Leni Riefenstahl, sinema tarihinin en tartışmalı isimleri arasında yer alıyordu. Nazi rejimine yakınlığı ve yarattığı "faşist estetik" nedeniyle, daima kuşkuyla yaklaşılan, sinemadaki yeri tam olarak saptanamayan sinemacılardan biri oldu. Fakat kesinlikle tartışmasız bir yönü de vardı; sinemasal becerisi ve etkileyici bir estetik yaratma konusundaki inancı. Hitler tarafından keşfedilen ve Nazi Partisi üyesi olup olmadığı kesin olarak bilinemeyen Riefenstahl, kendi evinde, uykusunda hayata gözlerini yumdu.
Sinemaya oyuncu olarak adım atan Leni Riefenstahl (Berta Helene Amalie Riefenstahl), The Blue Light çalışmasını izleyen Hitler tarafından belgesel çekmek üzere davet edildi. 6. Nazi Parti Kongresi'nden yola çıkarak hazırladığı İradenin Zaferi belgeseli ve 1936 Berlin Olimpiyatları üzerine çektiği propaganda filmi Olympia dikkatleri üzerine çektiği yapımlar oldu.
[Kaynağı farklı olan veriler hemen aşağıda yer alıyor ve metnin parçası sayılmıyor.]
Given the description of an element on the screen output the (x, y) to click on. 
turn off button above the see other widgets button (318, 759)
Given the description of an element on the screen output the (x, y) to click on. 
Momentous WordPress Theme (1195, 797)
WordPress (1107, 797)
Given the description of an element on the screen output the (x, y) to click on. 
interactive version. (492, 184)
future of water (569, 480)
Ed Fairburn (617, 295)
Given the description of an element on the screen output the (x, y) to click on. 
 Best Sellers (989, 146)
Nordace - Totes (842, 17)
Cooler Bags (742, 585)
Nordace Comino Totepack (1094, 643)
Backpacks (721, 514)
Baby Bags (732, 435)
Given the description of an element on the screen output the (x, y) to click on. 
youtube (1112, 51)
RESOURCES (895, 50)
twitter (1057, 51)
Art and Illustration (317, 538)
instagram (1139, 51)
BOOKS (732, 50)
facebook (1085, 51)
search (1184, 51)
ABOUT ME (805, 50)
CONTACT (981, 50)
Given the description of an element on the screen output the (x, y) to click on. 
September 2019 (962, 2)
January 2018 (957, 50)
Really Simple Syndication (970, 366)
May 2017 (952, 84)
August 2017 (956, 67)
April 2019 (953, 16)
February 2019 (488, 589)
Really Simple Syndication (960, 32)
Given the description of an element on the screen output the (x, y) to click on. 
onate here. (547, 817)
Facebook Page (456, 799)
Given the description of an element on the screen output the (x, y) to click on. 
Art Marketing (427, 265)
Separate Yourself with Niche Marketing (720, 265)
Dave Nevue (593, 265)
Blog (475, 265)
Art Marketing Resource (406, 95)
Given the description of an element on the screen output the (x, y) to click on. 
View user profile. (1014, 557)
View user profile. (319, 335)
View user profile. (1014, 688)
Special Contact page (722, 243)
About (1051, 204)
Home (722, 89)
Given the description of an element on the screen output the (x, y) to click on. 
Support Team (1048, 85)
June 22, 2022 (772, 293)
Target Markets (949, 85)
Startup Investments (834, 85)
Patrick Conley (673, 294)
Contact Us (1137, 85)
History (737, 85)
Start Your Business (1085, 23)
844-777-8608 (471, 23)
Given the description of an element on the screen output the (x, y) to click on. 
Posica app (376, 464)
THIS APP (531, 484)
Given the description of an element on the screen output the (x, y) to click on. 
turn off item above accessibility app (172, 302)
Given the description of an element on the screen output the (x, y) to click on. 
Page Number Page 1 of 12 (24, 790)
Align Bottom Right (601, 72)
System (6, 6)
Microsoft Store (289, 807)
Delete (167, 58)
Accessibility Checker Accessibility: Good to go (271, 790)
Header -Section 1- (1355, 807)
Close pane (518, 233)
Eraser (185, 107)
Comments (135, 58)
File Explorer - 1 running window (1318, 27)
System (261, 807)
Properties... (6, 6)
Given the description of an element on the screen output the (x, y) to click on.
İlerleyen yıllarda sualtı fotoğrafçılığına ilgi duyan sinemacı, bu alanda da son derece önemli çalışmalar ortaya koydu. Riefenstahl'ın çalışmaları "sinema ve politika" ilişkisi açısından en fazla tartışılan ve kategorize edilmekte zorlanan çalışmalar arasında yer alıyor.